I did however take an opportunity to pop into the local ‘Medieval Armour Musuem’ a term which sadly must be used loosely because many of the objects on display in the Museum were quite late – 17th to 19th century swords and firearms. There were some cool breast plates though and some enormous muskets.

That pink thing on the left is my Beretta baseball cap… I can’t imagine any soldier carrying this thing about.

From Sigsioara we made our way to Targu Mures. Turns out that Targu Mures isn’t a partially popular tourist spot and the only reason it was on our itinerary was so we could learn about the religious tensions that were happening thirty years ago by showing us the Citadel of the town and the Culture Square which encompasses a Catholic Church, an the Ascension Cathedral, which is an Eastern Orthodox Church and the Quo Ante Jewish Synagogue.

We were all a bit confused about it – even our ‘expert’ guide, Gorgy who had never been there before. The driver, Nick got us lost, driving around in circles several times (we went past one statue three times) before dropping us off near a school so we could find the citadel on foot. Not at all impressed by that.

Then it turns out that the Catholic Church (below) and the synagogue are not open to the public anyway, so we only got to go into the Eastern Orthodox Church..

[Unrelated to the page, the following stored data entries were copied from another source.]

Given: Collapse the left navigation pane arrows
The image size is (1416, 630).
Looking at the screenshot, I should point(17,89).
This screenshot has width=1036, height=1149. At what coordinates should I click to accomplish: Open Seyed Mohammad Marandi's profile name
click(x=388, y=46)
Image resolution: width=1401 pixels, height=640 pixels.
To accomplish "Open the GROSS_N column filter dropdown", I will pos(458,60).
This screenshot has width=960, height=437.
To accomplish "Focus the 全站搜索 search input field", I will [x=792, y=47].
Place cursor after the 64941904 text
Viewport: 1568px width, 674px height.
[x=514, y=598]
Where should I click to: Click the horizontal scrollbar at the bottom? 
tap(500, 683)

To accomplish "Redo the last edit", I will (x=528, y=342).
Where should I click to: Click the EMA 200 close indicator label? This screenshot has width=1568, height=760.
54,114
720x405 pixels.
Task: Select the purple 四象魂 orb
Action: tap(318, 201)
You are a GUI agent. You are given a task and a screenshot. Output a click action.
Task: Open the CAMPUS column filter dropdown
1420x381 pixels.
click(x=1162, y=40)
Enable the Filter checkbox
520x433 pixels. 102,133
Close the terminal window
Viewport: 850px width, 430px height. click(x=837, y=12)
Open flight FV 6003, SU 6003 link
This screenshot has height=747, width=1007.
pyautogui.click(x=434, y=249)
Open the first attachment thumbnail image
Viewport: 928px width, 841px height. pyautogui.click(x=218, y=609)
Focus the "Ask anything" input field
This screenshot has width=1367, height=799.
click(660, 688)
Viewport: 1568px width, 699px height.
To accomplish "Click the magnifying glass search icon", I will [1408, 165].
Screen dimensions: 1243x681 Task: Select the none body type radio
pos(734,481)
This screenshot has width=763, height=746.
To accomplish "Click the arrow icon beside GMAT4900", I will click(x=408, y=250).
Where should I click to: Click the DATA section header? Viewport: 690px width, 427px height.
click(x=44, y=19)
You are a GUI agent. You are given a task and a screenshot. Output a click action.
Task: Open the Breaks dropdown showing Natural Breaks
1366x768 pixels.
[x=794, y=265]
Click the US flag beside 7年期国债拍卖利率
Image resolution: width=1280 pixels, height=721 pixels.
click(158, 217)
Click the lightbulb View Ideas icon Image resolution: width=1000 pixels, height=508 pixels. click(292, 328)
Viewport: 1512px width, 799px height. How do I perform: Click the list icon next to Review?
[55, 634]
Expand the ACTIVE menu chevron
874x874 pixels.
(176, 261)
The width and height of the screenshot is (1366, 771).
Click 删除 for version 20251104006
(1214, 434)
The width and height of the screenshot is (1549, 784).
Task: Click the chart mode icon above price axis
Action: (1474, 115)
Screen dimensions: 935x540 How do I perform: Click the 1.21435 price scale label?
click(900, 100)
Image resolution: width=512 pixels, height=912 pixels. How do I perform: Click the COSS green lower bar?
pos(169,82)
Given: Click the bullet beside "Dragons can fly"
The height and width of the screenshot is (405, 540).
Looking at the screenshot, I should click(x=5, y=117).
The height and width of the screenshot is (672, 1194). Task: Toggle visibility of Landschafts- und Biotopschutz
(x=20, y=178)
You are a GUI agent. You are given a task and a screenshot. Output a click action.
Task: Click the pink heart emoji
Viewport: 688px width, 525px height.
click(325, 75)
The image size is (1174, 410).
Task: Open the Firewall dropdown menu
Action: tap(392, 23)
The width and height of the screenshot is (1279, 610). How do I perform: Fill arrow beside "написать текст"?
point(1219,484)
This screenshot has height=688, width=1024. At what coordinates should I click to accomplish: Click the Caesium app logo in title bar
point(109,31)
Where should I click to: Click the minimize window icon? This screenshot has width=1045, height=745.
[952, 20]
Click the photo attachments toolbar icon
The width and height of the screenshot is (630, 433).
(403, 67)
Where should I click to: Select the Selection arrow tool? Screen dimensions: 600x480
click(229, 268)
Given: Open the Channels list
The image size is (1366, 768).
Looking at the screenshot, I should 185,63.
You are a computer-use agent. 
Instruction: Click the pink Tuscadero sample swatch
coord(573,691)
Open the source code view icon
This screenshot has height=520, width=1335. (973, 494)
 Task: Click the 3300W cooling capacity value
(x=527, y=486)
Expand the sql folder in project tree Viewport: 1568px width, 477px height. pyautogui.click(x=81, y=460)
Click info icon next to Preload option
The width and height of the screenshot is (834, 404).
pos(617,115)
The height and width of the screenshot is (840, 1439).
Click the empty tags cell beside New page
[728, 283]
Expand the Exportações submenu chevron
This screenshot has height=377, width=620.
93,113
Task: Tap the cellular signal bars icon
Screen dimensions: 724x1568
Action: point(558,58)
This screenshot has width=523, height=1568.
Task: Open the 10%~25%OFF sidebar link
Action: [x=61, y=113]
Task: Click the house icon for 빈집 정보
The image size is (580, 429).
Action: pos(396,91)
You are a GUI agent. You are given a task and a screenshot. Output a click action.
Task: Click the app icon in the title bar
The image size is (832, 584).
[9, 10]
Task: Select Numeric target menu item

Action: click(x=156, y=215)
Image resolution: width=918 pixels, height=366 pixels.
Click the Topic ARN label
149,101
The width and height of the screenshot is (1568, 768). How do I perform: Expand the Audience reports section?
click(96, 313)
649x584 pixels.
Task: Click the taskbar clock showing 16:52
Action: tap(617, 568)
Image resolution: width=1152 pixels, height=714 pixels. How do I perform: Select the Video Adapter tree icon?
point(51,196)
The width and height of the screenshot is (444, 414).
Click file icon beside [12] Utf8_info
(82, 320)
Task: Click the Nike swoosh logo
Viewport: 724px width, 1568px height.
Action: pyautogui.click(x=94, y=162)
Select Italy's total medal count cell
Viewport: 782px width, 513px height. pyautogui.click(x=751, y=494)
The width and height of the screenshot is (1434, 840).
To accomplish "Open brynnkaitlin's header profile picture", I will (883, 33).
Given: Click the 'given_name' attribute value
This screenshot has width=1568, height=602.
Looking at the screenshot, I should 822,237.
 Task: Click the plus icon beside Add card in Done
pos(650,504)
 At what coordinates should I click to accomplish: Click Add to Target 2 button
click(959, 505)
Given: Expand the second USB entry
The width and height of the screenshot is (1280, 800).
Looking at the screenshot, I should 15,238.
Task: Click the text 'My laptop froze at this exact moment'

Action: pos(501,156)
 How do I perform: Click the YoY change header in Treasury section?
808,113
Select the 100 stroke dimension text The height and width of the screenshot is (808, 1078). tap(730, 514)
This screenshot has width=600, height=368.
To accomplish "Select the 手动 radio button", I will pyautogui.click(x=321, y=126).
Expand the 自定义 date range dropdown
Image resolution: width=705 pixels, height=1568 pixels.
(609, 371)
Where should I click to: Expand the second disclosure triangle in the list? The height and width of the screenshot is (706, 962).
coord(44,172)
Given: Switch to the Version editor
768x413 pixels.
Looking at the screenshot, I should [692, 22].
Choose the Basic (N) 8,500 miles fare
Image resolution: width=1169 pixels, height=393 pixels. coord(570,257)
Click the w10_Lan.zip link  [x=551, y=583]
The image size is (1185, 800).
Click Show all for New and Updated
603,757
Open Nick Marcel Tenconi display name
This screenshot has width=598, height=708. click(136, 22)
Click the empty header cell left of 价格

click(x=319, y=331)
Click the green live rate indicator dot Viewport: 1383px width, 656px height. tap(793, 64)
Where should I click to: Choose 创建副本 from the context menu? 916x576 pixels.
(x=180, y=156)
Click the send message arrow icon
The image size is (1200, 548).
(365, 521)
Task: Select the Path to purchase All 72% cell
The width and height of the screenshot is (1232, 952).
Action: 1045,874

The Catholic Church is located inside the Citadel walls and apparently built their church to be larger than the Jewish synagogue… on purpose.
Which of course caused the Eastern Orthodox mob to build their cathedral even bigger again… quite something for a tiny little town of barely 28,000 people.
They call this the Ascension Cathedral, but it’s actually a church as it is under the purview of priest not a bishop. Construction started on it in 1925, and the frescos and murals were started in 1934. The gold iconostasis was completed in 1939, and then it turns out their plans were a little ambitious for this little town and they had to halt work on the frescoes when they ran out of money. Work eventually resumed they were apparently completed in 1986. The result is that some of the frescoes look 100 years old and are quite dark from age and incense smoke etc, and some look as bright as if they were done in the last few years.

Still, it is a very beautiful church and reminds me very much of orthodox churches I went into in Moscow and St Petersburg, and I’m glad one of the buildings on our stop in Targu Mures was open to the public. We had had a very rushed day today, what with one thing and another (getting lost, people ordering lunch and then their meals taking forever to arrive, and people just not listening to instructions and skiving off), so we were kinda glad to be having a 20 min break to take a moment to soak in the atmosphere here.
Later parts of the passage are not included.